In the current Rutgers University case involving the September 2010 suicide of 18-year-old freshman Tyler Clementi, his ex-roomate Dharun Rhavi was convicted Friday on fifteen charges including invasion of privacy, the hiding and tampering of evidence, and bias intimidation, in other words, a hate crime.

There’s only one thing missing here, the most important of them all. Rhavi was not charged with the suicide of Clementi. He should have been.

Clementi’s eventual suicide due to Rhavi’s malicious acts is not merely boorish.

According to the Suicide Prevention Resource Center (SPRC), victims of bullying are more likely to show signs of depression and have a greater risk of committing suicide compared with individuals who are not bullied.

Bullies who are oblivious to the effects of their words and actions on their victims are reckless. The SPRC describes bullying as an ongoing physical or emotional victimization of an individual. Their verbal and physical attacks could lead to an individual’s psychological instability, which could ultimately result in a devastating consequence: suicide.

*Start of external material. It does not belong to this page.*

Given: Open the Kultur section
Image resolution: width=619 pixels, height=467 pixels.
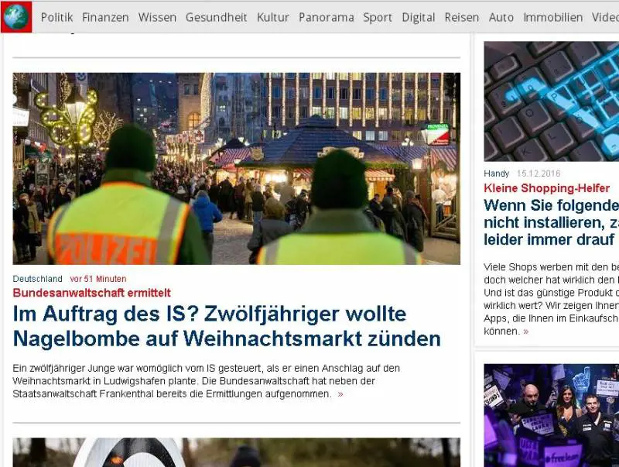Looking at the screenshot, I should 272,17.
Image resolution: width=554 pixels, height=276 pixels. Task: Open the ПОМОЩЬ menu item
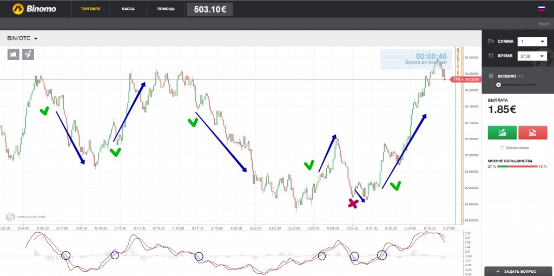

People may argue that victims of bullying who commit suicide already had pre-existing conditions, such as being mentally unstable, having depression and anxiety disorders.

Even if that were the case, bullying would only increase the probability of that individual’s attempt at suicidal acts. It shouldn’t take away from the fact that the victim was mentally or physically mistreated.

On BullyingStatistics.org, a study at Yale University showed bullying victims are two to nine times more likely to consider suicide than non-victims.

Some may argue that victims of suicide weren’t emotionally and mentally strong enough to take the hard knocks of life, but when did hard knocks ever include being ridiculed on everyone’s Twitter feed for the world to see?

Clementi’s suicide was the result of Internet bullying.

Clementi was exposed to the world having intimate relations with another man in his dorm room, by a secretly placed web cam that streamed a live video feed.Rhavi, who was Clementi’s roommate at the time, planted the web cam.

Clementi later jumped to his death off a bridge.

In this case the webcam is the smoking gun.Whether it resulted in death or not, the individual who used the gun is responsible.

The same applies to bullying, whether the victim was already mentally unstable or not strong enough to take “some” bullying; it doesn’t matter. They are still victims of it.

If that individual ends up committing suicide, ultimately the one responsible is the one who committed the crime of bullying. Rhavi should have been charged with murder.